►

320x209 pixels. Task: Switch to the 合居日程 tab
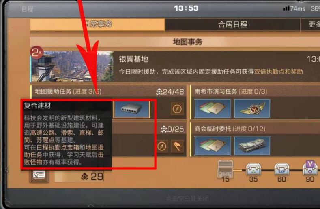(233, 25)

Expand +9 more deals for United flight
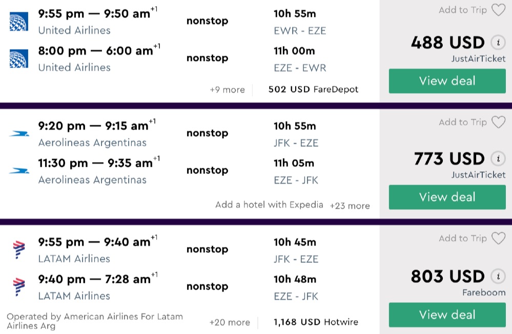click(x=227, y=90)
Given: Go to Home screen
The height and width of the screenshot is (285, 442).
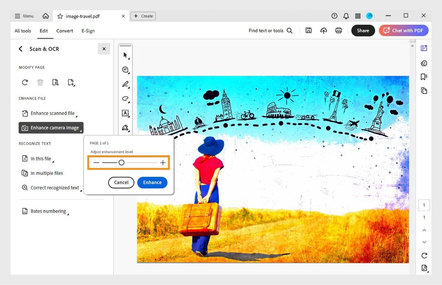Looking at the screenshot, I should (x=45, y=16).
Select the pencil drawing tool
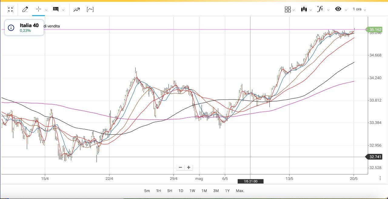 [x=25, y=9]
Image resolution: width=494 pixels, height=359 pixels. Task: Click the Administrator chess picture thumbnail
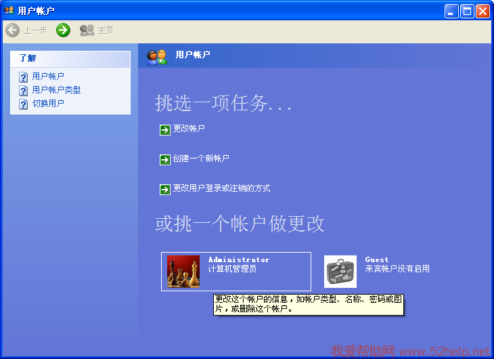coord(183,272)
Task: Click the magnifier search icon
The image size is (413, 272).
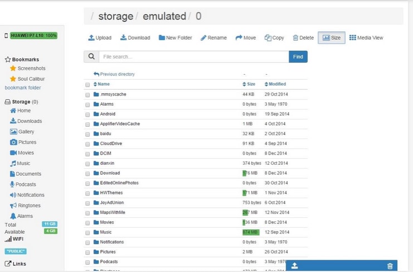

◄

● PROBLEM DESCRIPTION
Quote every entry exactly, with the pictures omitted.

● EXERCISE ANSWER
320x209 pixels. Task: Switch to the 合居日程 tab
(233, 25)

Expand +9 more deals for United flight
click(x=227, y=90)
Given: Go to Home screen
The height and width of the screenshot is (285, 442).
Looking at the screenshot, I should (x=45, y=16).
Select the pencil drawing tool
 [x=25, y=9]
Image resolution: width=494 pixels, height=359 pixels. Task: Click the Administrator chess picture thumbnail
coord(183,272)
Task: Click the magnifier search icon
The image size is (413, 272).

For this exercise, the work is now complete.